A Change for the polls, of the polls, by the polls

Social media platforms have been flooded with a flurry of memes on Bihar chief minister Nitish Kumar’s latest flip-flop. The most appropriate has been, “While colour of Opposition keeps changing in Bihar, the Chief Minister remains the same.”

Senior Congress leader Shashi Tharoor in his own inimitable way took a swipe at the JD(U) leader’s latest volte-face dubbing him as a ‘snollygoster’ or a shrewd and unprincipled politician. He shared his social media post from 2017 when Kumar had broken away from the Mahagathbandhan or the grand alliance in Bihar with the Rashtriya Janata Dal and Congress and returned to the BJP, with whom he had snapped ties in 2013.

People are still to comprehend as to why Nitish Kumar left the non-BJP alliance in Bihar in less than two years after he had ditched his poll partner BJP and joined the Congress and the Rashtriya Janata Dal in forming the state government in 2022. The other question is why the BJP has risked the burden of anti-incumbency in the electorally important state less than six months ahead of the Lok Sabha polls.

Before we set to find answers to these questions, a moment for the people of Bihar, whose mandate has been blown to smithereens time and again. For Bihar's electorate, Nitish Kumar’s leadership represents a riddle—a leader who holds onto power despite waning popularity and diminishing autonomy.

When the JDU joined hands with the RJD in 2015 and formed the state government, Nitish was seen as a possible prime ministerial candidate, a rival to Prime Minister Narendra Modi. However, when he cut ties with the RJD and joined hands with the BJP in 2017, he lost his credentials. This has been eroded further by the latest ‘change of heart.’

The JD(U)’s electoral slide is starkly evident from the falling number of seats it has secured in successive Bihar Assembly elections. From a formidable presence of 115 seats in 2010 to a meagre 43 in 2020, the JD(U)’s strength has fallen, downgrading it to the status of the third force in the Assembly behind the RJD and the BJP. Despite his continued occupancy of the CM chair, his party's weakening influence has made him increasingly reliant on coalition partners for governance.
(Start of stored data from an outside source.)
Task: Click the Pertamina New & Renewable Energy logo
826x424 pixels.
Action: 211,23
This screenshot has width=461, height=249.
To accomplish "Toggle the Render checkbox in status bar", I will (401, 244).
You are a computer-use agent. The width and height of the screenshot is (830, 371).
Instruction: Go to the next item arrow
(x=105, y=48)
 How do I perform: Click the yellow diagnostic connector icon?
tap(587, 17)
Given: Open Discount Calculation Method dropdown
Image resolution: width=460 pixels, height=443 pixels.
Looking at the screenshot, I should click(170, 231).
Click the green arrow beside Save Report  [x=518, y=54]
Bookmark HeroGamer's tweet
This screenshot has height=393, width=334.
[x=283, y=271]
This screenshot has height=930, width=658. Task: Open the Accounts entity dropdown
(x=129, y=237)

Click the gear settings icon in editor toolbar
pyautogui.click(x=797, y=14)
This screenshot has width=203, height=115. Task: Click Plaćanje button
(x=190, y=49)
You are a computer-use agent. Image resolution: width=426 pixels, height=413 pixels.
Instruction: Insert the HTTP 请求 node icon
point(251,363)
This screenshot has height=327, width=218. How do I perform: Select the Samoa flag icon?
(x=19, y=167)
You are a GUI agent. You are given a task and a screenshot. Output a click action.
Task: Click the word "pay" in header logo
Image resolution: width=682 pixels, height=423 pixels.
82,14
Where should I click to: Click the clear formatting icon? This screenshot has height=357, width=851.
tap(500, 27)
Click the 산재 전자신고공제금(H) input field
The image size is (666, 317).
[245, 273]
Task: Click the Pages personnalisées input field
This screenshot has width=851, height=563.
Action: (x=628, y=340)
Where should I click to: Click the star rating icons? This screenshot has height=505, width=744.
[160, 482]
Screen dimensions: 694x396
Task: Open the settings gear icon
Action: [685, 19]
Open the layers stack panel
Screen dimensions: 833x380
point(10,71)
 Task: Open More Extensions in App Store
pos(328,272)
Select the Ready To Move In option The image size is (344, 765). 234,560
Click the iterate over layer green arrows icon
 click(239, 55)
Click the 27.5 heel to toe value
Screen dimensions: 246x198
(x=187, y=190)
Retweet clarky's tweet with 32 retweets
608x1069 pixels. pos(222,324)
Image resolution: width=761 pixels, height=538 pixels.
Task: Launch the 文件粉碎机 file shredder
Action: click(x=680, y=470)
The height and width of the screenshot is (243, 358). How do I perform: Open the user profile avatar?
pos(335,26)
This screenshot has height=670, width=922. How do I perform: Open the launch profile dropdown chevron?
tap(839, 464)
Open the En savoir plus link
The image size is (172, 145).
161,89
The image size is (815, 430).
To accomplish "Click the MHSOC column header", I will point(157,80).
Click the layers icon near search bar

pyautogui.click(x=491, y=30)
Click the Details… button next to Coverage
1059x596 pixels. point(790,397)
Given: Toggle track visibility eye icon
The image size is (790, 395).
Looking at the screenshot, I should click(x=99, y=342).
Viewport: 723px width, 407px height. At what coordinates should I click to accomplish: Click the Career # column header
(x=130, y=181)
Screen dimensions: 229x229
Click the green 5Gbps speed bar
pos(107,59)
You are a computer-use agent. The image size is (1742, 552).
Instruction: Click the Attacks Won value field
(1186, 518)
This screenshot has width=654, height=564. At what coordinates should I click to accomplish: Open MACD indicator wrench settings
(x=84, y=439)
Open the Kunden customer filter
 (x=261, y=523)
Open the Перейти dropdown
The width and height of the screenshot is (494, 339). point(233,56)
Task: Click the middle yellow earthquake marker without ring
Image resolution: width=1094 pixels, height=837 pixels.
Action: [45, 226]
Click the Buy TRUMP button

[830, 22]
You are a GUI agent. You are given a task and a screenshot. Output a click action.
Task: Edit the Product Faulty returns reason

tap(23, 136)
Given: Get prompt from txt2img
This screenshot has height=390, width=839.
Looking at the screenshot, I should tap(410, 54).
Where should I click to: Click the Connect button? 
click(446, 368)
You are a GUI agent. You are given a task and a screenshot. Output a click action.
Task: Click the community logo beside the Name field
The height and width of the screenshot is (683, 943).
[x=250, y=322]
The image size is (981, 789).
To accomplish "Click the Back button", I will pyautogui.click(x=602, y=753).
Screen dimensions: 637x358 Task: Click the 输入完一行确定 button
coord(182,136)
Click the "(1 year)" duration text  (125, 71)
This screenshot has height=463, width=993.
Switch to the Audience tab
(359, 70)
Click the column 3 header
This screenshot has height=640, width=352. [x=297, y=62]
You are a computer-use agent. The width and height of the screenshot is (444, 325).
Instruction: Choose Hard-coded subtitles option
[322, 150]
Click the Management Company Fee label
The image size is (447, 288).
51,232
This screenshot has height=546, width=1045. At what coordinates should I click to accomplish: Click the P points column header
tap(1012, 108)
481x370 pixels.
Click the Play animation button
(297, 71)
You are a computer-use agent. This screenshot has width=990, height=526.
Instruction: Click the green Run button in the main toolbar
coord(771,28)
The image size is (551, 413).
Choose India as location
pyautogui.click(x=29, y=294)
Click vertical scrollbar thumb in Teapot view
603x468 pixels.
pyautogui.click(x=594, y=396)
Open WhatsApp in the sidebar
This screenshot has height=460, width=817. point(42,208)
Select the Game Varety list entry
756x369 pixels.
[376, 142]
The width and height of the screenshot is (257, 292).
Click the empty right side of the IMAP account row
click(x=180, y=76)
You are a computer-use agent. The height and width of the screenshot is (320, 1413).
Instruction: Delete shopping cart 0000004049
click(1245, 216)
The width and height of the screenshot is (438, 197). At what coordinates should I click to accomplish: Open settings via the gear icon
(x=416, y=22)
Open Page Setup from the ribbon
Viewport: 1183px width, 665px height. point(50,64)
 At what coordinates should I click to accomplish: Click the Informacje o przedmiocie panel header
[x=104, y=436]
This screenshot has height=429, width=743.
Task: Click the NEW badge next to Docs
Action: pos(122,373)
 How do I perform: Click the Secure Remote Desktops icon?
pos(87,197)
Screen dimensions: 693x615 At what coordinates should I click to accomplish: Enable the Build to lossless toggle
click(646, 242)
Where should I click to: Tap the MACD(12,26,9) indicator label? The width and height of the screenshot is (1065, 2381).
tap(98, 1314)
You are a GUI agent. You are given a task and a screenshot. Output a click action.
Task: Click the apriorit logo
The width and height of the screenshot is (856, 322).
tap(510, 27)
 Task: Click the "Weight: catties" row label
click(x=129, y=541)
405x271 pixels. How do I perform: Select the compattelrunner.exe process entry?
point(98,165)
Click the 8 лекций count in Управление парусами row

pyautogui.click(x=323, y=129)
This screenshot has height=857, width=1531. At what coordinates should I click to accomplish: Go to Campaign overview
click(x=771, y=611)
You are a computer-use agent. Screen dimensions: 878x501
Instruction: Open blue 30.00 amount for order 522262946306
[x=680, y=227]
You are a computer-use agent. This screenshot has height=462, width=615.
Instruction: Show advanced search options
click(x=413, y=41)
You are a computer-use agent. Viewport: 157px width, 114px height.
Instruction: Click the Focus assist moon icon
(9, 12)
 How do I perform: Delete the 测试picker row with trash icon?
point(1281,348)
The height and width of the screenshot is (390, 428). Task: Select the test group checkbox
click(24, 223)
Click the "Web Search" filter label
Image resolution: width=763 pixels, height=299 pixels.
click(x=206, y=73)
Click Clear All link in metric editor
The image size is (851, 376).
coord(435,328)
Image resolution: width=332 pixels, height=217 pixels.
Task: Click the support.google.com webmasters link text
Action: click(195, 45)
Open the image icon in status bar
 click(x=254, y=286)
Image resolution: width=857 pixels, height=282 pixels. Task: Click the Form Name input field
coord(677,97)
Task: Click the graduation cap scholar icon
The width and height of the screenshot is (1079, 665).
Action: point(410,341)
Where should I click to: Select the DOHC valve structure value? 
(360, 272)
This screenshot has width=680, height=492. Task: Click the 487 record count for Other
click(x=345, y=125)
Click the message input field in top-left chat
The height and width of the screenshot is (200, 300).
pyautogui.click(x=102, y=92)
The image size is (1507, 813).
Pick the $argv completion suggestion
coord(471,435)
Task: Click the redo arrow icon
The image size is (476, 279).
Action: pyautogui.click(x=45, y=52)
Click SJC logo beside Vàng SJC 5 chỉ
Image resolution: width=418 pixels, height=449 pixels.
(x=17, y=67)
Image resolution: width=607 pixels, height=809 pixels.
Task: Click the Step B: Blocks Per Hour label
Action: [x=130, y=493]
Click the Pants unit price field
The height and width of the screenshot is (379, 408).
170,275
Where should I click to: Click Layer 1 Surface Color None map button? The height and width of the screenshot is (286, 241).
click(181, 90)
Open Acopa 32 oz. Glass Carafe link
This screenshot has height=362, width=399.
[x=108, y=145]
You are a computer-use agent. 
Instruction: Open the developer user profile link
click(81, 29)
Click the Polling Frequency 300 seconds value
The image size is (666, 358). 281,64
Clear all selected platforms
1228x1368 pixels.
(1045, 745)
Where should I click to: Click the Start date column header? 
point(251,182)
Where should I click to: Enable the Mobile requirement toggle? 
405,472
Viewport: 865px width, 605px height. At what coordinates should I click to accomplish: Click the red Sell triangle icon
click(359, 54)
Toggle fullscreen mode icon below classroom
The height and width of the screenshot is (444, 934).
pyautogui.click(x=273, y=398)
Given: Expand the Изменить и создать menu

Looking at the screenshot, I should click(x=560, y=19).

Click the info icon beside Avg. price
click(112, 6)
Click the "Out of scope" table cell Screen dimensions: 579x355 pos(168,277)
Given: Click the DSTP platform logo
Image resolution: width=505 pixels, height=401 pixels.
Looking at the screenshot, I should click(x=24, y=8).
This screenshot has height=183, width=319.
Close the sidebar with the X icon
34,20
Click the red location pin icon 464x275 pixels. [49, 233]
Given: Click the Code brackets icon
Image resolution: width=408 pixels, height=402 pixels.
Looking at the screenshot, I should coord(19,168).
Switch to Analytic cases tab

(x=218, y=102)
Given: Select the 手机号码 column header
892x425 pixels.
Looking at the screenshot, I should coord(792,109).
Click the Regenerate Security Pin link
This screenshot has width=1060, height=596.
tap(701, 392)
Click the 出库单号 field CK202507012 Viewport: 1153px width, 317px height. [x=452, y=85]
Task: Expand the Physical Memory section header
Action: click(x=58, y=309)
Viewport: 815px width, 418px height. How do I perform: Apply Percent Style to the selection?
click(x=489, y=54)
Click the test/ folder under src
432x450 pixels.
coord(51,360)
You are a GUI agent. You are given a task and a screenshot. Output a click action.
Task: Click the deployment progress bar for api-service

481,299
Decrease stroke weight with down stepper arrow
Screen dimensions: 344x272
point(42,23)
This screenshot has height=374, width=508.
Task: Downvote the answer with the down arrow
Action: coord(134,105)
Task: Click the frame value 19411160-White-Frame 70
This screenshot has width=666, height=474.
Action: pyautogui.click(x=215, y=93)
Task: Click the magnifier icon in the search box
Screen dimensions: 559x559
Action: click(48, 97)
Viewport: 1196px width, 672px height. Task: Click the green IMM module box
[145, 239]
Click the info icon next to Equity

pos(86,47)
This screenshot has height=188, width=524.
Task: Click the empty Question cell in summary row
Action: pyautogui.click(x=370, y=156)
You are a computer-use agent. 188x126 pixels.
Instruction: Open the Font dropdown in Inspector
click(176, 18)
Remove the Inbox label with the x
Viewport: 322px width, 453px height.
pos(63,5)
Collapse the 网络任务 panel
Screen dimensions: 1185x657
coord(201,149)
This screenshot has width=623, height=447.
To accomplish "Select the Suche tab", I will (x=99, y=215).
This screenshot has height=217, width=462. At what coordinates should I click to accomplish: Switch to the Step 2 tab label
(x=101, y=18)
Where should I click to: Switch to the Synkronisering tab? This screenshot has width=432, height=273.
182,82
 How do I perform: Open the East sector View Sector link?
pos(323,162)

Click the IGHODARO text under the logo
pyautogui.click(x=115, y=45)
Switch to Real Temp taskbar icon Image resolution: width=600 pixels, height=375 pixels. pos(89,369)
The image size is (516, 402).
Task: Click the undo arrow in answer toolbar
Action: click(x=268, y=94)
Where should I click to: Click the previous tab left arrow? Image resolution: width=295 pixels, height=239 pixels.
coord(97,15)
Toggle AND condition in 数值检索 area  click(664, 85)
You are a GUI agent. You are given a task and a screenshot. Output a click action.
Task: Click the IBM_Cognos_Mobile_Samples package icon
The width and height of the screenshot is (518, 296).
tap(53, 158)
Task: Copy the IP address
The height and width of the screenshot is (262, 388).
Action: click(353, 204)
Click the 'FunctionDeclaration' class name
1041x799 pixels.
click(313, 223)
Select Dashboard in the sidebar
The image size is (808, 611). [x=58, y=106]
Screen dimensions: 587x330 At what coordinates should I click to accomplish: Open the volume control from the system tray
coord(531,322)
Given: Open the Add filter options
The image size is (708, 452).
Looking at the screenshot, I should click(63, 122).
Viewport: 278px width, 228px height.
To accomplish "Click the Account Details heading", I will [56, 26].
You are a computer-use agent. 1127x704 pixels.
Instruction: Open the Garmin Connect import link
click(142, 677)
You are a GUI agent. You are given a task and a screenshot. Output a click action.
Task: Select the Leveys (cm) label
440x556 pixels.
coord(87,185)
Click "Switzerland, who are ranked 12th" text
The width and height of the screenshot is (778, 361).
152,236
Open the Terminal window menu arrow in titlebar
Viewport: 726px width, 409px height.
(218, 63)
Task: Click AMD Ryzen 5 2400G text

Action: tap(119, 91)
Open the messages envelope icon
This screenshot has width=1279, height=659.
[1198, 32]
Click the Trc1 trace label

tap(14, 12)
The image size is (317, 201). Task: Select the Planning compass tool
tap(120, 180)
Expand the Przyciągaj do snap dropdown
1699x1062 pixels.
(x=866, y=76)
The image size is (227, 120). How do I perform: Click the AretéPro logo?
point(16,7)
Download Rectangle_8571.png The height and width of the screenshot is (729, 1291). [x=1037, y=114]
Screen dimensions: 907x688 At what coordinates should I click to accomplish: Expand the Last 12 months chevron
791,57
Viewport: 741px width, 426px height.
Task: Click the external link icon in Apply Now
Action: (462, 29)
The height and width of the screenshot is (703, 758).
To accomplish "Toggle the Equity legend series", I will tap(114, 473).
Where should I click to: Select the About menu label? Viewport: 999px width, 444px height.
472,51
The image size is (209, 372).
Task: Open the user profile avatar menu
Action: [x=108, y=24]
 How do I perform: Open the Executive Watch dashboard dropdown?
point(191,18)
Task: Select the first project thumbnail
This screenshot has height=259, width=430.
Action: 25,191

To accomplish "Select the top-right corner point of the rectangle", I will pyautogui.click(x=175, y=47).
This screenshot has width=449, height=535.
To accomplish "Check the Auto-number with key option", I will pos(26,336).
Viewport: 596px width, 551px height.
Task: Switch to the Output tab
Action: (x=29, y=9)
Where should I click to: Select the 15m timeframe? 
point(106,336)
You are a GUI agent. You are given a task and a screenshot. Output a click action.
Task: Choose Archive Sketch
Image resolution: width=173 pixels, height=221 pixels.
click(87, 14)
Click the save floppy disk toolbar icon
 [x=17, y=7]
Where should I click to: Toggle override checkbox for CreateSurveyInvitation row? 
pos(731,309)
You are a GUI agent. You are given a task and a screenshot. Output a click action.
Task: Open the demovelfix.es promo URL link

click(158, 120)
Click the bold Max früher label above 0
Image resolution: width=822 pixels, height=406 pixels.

The BJP, on the other hand, has been on an upswing ever since it won the assembly polls in the three Hindi heartland states of Chhattisgarh, Madhya Pradesh and Rajasthan and followed it up with a great spectacle of the consecration of Ram Mandir in Ayodhya. Why embrace controversy when the chances of third consecutive victory of the National Democratic Alliance led by Prime Minister Narendra Modi looks to be a forgone conclusion, is the question people are asking.

It’s said that the BJP was working on its ‘Mission-Bihar-2024’ for almost a year now. It fetched results six-days prior to Prime Minister Narendra Modi’s first mega rally of the year in the state. The plan gathered momentum as Nitish Kumar lost confidence in INDIAlliance following the defeat in Madhya Pradesh, Rajasthan and Chhattisgarh.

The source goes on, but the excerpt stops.